Sensex records biggest intra-day drop; claws back
Market regulator Sebi frowns on foreign funds; jittery market sinks 1,700 pts, but closes only 336 pts down, reports MC Vaijayanthi.
It was a crazy day, the kind that gives investors heart attacks and sharp traders their year’s bonus in a fraction of a second.

The events were separated by an hour’s halt in trading, or a circuit-breaker, which gets triggered automatically when indices fall by over 10%. This was only the third time since the mechanism was created that exchange authorities halted trading.
Before the markets reopened at 10.55 am, Finance Minister P Chidambaram calmed the waters. “Let me assure investors that what has been done is to moderate capital flows, which have become very copious,” he said. Sebi chief M Damadoran pointed out that there would be no curbs on participatory notes as such — only on those issued by unregistered entities, where the source of funds was not known.

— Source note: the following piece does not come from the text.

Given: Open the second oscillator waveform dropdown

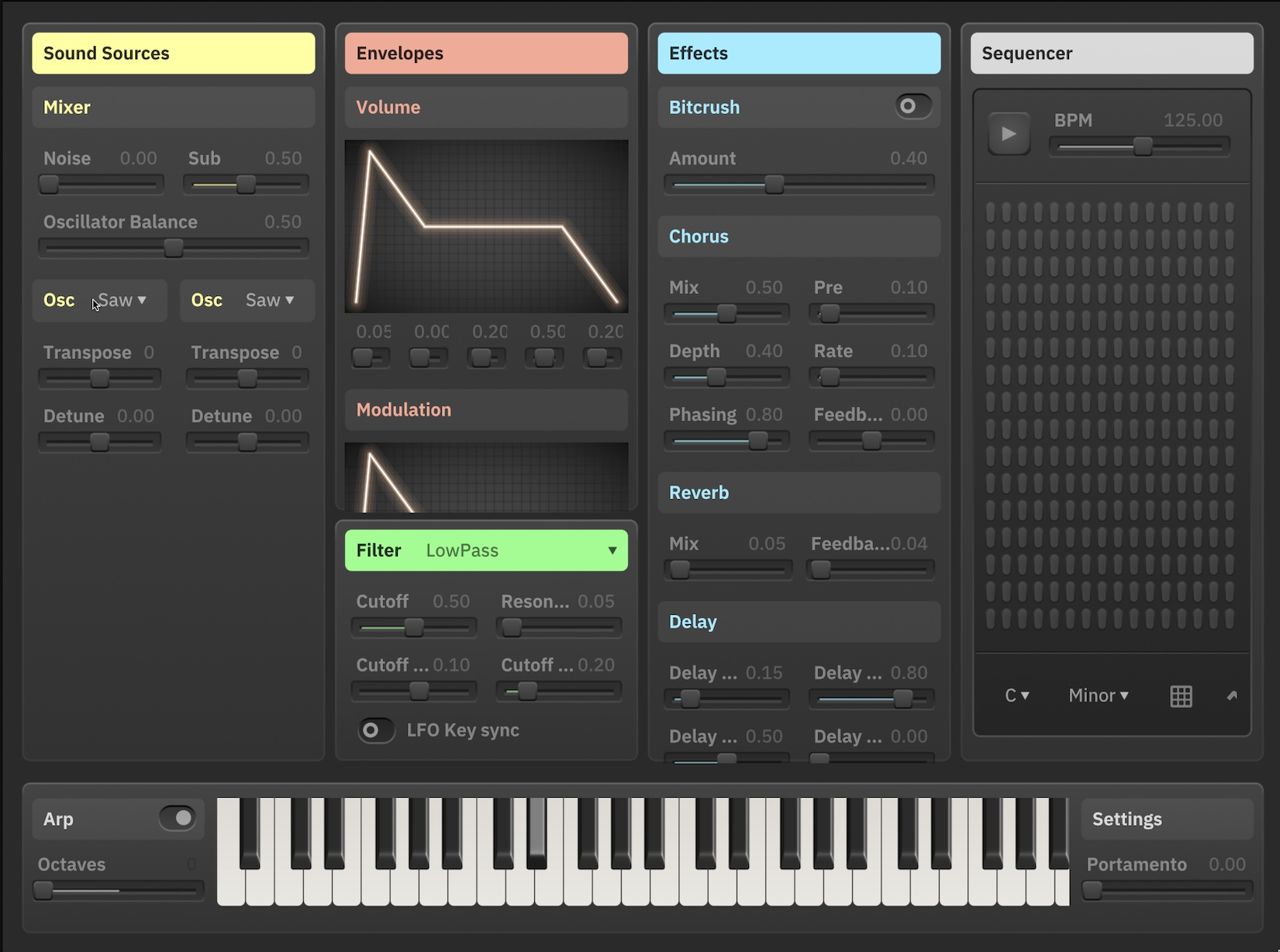Looking at the screenshot, I should coord(267,301).
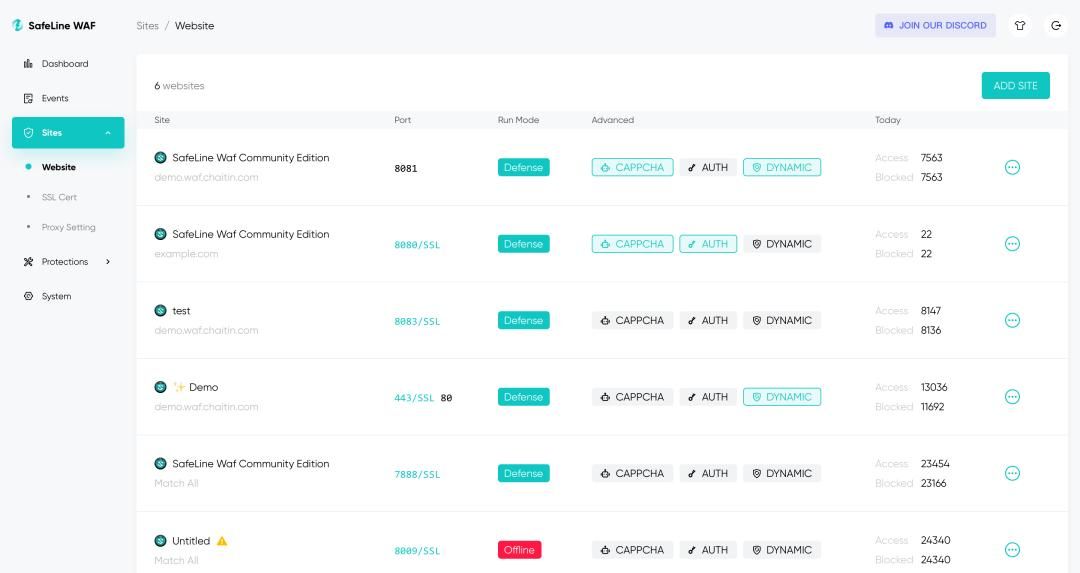This screenshot has width=1080, height=573.
Task: Collapse the Sites sidebar section
Action: pos(108,133)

P-notes are instruments used by foreign investors not registered with the market regulator to invest in the markets.
The Sensex rebounded and closed the day at 18,715, a fall of 1.76 per cent from the previous close of 19,051.86.
Experts welcomed the Sebi move as it would cut volatility in the markets. “There is likely to be a negative impact in the short term. However, the measures are unlikely to have a large impact in the medium term…,” Lehman Brothers, global investment bank, said in a note.